If this is the case, it would put the number of people entering a formal type of insolvency in 2013 so far at around 76,000, meaning the overall total for this year is on course to come in lower than the 109,000 people who went insolvent in 2012. Last year's total was the lowest annual figure recorded since 2008.
Figures for the second quarter of 2013 showed that bankruptcies, which are often seen as a "last resort", were at their lowest levels for more than a decade.
Meanwhile DROs, which are often dubbed "bankruptcy light" as they are aimed at people with relatively low amounts of debt of less than £15,000 but no realistic prospect of paying it off, fell back to their lowest levels in more than two years.
The slight upturn in the second quarter was caused by a rise in people taking out IVAs, which are agreements with creditors to pay all or part of the debts. Regular payments are usually made over a five-year period to an insolvency practitioner, who divides them up between creditors.
Mr Turner, a partner at FRP Advisory, expects the number of bankruptcies and DROs to continue on a downward path, while the number of IVAs will edge up from 12,116 seen in the second quarter to more than 12,500 in the third.
But he cautioned that the official figures do not reflect the full extent to which people are struggling with their debt, particularly in light of the recent round of hikes announced to energy bills.
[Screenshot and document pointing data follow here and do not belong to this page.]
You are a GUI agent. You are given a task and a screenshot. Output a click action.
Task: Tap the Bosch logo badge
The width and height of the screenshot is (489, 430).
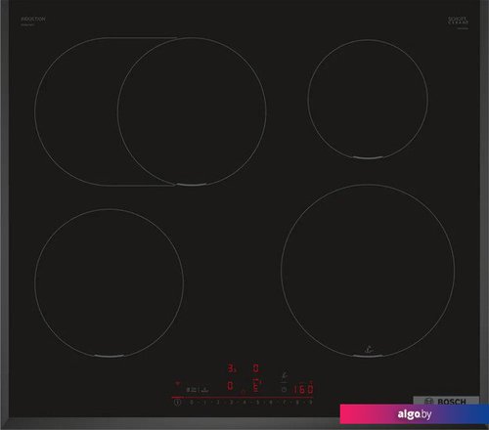(446, 401)
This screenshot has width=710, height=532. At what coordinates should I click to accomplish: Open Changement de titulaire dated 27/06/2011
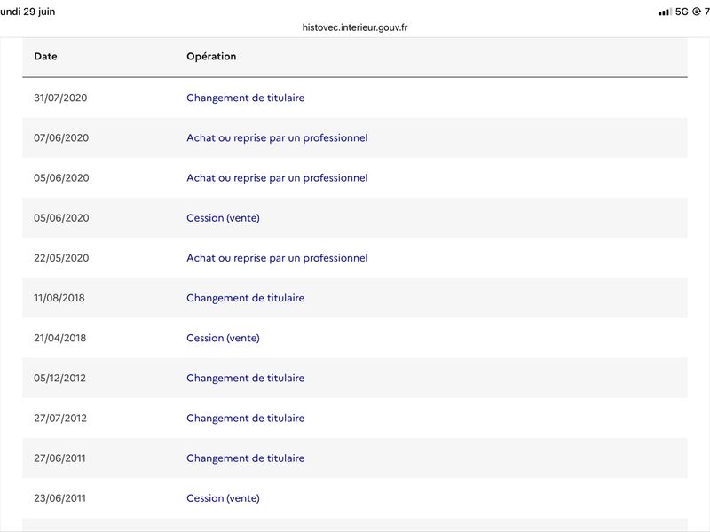point(246,458)
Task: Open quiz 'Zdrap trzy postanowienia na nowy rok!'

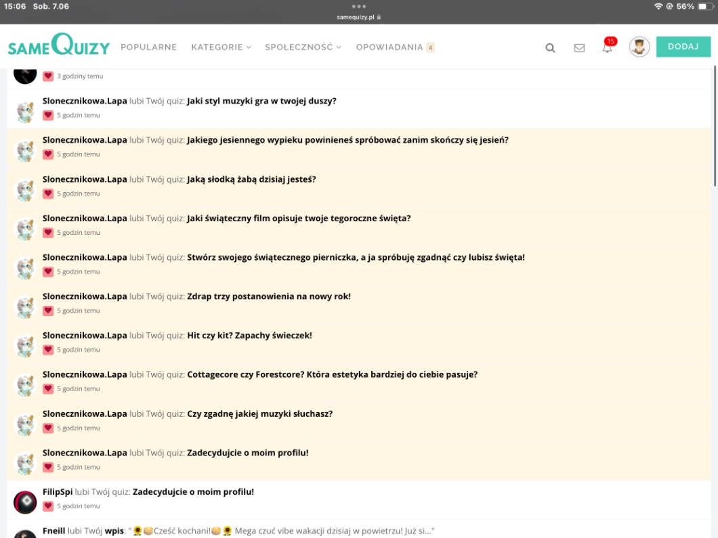Action: coord(268,296)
Mr Turner said: "IVA numbers are holding up and remain a preferred option for many over-indebted consumers but the overall numbers continue to disguise the harsh reality for many on stagnating incomes and facing sharp increases in fuel and other domestic costs...
"Large numbers of consumers will continue to live in a twilight world of over-indebtedness for the foreseeable future."
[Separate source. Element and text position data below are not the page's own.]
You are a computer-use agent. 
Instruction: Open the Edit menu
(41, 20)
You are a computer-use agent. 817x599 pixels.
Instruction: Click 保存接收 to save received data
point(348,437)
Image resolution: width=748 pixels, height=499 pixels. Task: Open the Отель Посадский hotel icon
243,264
Mark Sands, personal insolvency partner at Baker Tilley, said that "on the face of it" the rising proportion of people opting for an IVA and committing to paying money back over a five-year period rather than declaring themselves bankrupt and trying to walk away from the problem is a further sign of improving confidence in the economy.
He continued: "T he trend towards a greater reliance on IVAs could reflect the drip drip impact of pay not keeping pace with inflation.
"Faced with an inflation-busting energy bill or a season ticket that's up for renewal, those who were once able to service their debts and credit card bills are finding the squeeze on their disposable income so great they are forced into doing a deal with their creditors."